Sunday, June 04, 2006

Introducing People Around Me to Peak Oil:

The first time I mentioned peak oil to my mom was at the beginning of the year, when the incoming 12th graders were assigned Powerdown to read for a summer assignment. I brought it up, and I don’t recall how, but we both sort of shrugged off any of the uncomfortable possible implications for our lifestyle. When I started the Social Science class, I have been eating, drinking, sweating and sleeping peak oil, so I subject my mom to the theory on a daily, if not hourly basis. She seems to be pretty receptive; maybe because it doesn’t seem outlandish to her, or maybe because I’m her only daughter, and she likes to indulge me. I think the fact that I am her only child and we have a really good relationship makes her more receptive to things I find interesting and viable. At this point, I have been discussing peak oil with her so much that she has been taking it into consideration when contemplating her plans for retirement. I never had a full length explanation of what peak oil is, because she’s been learning about it gradually just as I have been, because I discuss it as I learn new bits of information.
I think the second person I discussed peak oil extensively with was my dad. He has plans to move to Italy and start some kind of laundry business… After he and my step mother have become established, they want to have their own farm and estate. My immediate reaction was “grow enough food for you to live sustainably”. But growing the right amount of food is not enough. Farming practices have to be changed, so that you are growing that food sustainably. With oil’s production peak imminent, it is not possible to farm the way we have since the industrial revolution, or even in more ancient situations. We have to farm sustainably so that the land can be reused, and so that energy is not wasted. I told him all that too, after I explained what peak oil meant, in depth. He seemed receptive as well.
Both of my parents thought that peak oil was likely and did not think that our current lifestyle was sustainable. Other people have told me that their parents do not take peak oil seriously, and I don’t know exactly what the difference is between my parents’ reactions and their’s. I think my family is just naturally distrustful of the government, so we are more likely to believe “subversive” information.
The next person I told, the first person out side of my “biological family” was Suzanne. She’s practically my family, since we’ve lived together for a year and are very close. She is an architect and she works for a firm in Phoenix. They have one major project, a resort in the middle of the dessert in Arizona. When she was talking about the project, I asked her about what they were doing to make the project energy sustainable. She said not very much, the structures were designed to take advantage of as much light with out absorbing so much heat, so the structures are oriented with windows not facing the north sun, which is evidently the strongest. I went on to discuss what peak oil was. She did the expected “what about alternative sources of energy” mechanism. I didn’t say “no I’ve already thought of that”. I made the discussion less personal and phrased it “well, some all the sources I’ve read have mentioned that there is no source of energy that is as convenient and cheap as oil, and that there is not one single source of energy to transition into, because nothing is as versatile as oil.” She had doubts about it, but she was willing to research the matter further, and she listened intently throughout the whole thing.
The peak oil theory is not unfathomable. It makes sense, unless you believe that oil is produced by microorganisms. If oil is finite, and we know how much we rely on oil and how that dependence seems to grow continuously, how could the production of oil not peak? Other non-specialist people who are skeptical of peak oil probably are in denial and do not want to face such an uncomfortable and ugly future. The people I discussed peak oil will are very much into researching information for themselves.

2 Comments:

Blogger Daniella said...

i really liked yoour post, it was powerful and relateable. My father is also fairly skeptical of the government, which why i do not understand why he isnt taking the issue so seriously. I'm not sure he's really letting himself understand the issue, or maybe their just pretending to listen when i talk to them? I am not the only child, and though there are just tw of us living in the house hold right now our seem to have more important things to worry about regularly. I think being consistant about talking to family members would be very important though, If you hadn't kept bringing it up to your mom she might not take the issue as seriously. If i were you i'd try to get your father to look into permaculture farming intesively before moving, because if he starts farming
'incorrectly'it will be harder for him to change.

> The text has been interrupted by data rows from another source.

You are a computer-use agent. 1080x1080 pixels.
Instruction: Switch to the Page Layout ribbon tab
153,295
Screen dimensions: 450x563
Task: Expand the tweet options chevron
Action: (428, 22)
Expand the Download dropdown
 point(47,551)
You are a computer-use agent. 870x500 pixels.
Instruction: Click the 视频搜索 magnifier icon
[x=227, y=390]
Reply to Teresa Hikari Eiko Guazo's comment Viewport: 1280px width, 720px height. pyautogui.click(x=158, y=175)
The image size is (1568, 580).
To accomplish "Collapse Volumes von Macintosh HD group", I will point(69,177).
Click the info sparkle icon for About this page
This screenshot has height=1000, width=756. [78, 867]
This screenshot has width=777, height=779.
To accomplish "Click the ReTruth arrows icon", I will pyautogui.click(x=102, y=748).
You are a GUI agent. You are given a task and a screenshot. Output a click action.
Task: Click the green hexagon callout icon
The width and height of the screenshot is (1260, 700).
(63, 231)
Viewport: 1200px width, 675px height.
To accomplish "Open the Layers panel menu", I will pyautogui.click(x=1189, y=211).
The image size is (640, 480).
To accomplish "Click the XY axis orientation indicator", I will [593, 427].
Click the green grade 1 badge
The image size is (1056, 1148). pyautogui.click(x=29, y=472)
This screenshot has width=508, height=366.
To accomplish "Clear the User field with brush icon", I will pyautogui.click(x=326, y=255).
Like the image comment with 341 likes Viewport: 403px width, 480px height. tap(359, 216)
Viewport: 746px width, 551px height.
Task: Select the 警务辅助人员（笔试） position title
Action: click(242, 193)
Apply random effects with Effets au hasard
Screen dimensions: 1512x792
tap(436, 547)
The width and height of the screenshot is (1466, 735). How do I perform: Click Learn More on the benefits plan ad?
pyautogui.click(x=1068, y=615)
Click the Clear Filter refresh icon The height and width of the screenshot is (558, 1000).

Your very right about peak oil being fairly logical. There should be no reason why someone wouldn't want to accept except that they do not want to face an 'ugly future' the problem is, if more people faced it it wouldnt be so ugly. Being unprepared for it is whats really going to make things ugly.

8:50 AM  
Blogger Juggleandhope said...

Eugenia,

Its interesting that the people you talked to want to do the research for themselves, but that it required your personal intervention to interest them - despite the increasing media attention.

Will you be staying in touch with them through the research process?